Bishop of Derry ‘helped cover up abuse’
The Bishop of Derry has been accused of being involved in a compensation deal to cover up alleged child sex abuse. Dr Seamus Hegarty was one of three priests named in a civil settlement after an eight-year-old girl was abused over a 10-year period from 1979.
The Belfast Telegraph reported £12,000 was paid to the alleged victim, subject to a confidentiality agreement.
She told the paper the “settlement meant nothing” to her and a note of apology “wasn’t sincere”.
The civil action was settled out of court in December 2000 and was signed by lawyers on behalf of Dr Hegarty, Bishop Edward Daly and the alleged abuser without admission of liability.
Bishop Daly was named in the court papers, but at the time his duties were being carried out by another bishop due to illness.
There was a handwritten letter asking for “some forgiveness” from the alleged abuser in which he offered the family his “deepest apology for any pain I caused you through inappropriate gesture or mistaken signs of affection”.
The Derry diocese told the paper it would not comment immediately because church records would need to be checked.
The girl’s father said that they had not gone to the police because “it was not the culture” in Derry at the time to do so.
Ian Elliott, who is chief executive of the National Board for Safeguarding Children in the Catholic Church in Ireland, said that he did not know the details of the specific case but that out of court settlements were “not acceptable”.
“If any situation comes to light involving a child then the policy of the church, and the absolute commitment that is given, is that that information will be conveyed to the appropriate state authorities, the PSNI and the social services,” he said.
In 2005 Bishop Hegarty disclosed details of the extent of child sex abuse allegations against priests in his diocese, revealing that 26 had been accused in 40 years.
It comes as the head of Ireland’s Catholics apologised for his role in mishandling a serial child abuser.
As a priest in 1975 Cardinal Sean Brady was at meetings where children signed vows of silence over complaints against paedophile priest Fr Brendan Smyth.
Smyth was eventually convicted of dozens of offences against children.
But despite allegations being previously investigated by church officials, including Cardinal Brady, it was almost 20 years before he was brought to justice.
He said he wanted to apologise to “all those who feel I have let them down”.

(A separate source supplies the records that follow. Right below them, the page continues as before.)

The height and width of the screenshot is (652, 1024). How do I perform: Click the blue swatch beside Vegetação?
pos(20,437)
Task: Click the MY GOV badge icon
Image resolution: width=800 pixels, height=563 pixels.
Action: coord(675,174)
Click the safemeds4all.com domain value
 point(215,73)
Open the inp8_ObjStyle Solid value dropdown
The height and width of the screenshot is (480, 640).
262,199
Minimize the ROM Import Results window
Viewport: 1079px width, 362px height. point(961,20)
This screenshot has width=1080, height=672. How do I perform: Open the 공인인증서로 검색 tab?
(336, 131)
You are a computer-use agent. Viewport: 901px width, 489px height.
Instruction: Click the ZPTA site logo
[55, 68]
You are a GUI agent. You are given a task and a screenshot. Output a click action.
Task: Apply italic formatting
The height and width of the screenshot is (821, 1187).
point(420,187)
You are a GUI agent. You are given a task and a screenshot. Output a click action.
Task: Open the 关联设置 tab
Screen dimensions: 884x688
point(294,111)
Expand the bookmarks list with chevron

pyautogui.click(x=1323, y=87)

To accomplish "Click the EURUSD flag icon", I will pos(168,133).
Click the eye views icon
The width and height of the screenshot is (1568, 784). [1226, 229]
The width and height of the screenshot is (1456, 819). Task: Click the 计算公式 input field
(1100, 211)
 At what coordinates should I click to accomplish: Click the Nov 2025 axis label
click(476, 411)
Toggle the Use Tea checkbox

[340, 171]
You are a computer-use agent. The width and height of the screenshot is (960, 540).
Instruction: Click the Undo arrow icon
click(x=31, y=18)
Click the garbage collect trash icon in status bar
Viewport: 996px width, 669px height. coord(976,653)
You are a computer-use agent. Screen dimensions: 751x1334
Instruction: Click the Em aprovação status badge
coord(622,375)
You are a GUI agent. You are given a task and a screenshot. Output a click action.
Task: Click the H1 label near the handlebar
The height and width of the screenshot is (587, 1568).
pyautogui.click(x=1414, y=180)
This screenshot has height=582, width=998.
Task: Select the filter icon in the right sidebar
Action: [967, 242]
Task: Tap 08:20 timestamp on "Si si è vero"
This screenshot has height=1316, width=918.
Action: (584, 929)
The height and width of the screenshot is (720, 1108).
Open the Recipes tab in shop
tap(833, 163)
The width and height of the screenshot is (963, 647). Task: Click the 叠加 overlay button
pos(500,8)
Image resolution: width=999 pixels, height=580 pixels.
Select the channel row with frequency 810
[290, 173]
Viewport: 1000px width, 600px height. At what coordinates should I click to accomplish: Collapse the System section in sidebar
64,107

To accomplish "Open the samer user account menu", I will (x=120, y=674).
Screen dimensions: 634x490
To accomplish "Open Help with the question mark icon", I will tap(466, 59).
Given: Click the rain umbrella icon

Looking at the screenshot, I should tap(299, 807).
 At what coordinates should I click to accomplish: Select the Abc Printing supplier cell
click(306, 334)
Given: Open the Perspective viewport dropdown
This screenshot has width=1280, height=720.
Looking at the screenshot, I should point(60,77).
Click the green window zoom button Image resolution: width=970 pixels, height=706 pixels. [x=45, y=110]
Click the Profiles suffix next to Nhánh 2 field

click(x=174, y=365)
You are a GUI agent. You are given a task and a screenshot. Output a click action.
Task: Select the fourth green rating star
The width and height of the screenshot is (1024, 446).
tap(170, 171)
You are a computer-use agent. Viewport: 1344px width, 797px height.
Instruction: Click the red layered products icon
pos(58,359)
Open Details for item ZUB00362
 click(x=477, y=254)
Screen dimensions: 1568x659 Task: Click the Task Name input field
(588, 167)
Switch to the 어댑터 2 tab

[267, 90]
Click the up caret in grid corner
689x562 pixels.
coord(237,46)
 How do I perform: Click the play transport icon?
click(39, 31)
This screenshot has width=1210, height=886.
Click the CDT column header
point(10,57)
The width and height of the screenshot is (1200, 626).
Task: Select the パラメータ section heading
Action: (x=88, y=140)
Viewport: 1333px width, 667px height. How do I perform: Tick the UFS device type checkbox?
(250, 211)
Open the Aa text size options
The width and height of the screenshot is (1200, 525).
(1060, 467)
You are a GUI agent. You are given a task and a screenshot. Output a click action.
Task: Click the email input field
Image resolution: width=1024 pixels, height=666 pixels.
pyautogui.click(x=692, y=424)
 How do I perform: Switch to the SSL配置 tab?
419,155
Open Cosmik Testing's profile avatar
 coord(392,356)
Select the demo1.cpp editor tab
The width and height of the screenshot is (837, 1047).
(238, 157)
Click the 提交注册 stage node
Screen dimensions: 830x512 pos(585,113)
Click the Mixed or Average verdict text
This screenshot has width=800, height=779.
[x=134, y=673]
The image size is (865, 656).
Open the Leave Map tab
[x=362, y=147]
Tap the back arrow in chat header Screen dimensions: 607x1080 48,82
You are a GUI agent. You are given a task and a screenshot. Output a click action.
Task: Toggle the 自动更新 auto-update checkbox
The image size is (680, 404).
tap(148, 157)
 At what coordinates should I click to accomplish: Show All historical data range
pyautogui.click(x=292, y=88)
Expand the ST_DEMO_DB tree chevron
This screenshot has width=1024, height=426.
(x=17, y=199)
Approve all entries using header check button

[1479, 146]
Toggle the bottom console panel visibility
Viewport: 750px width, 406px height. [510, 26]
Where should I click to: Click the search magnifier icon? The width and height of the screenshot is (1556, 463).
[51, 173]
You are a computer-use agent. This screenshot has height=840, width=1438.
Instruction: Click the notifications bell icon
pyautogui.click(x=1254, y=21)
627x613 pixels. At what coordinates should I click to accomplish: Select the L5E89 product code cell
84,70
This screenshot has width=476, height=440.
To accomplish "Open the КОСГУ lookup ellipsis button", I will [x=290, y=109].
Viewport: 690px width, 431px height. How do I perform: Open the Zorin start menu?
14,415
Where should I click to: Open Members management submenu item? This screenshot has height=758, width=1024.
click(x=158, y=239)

On Wednesday Cardinal Brady said that for the sake of abuse survivors and the church “we have to stop the drip, drip, drip of revelations of failure”.
Meanwhile, Pope Benedict XVI has announced that on Friday he will sign his long awaited pastoral letter dealing with paedophilia in Ireland.
He said in recent months the church in Ireland had been “rocked by the crisis of abuse of minors” and hoped his letter would “help repentance, healing and renewal”.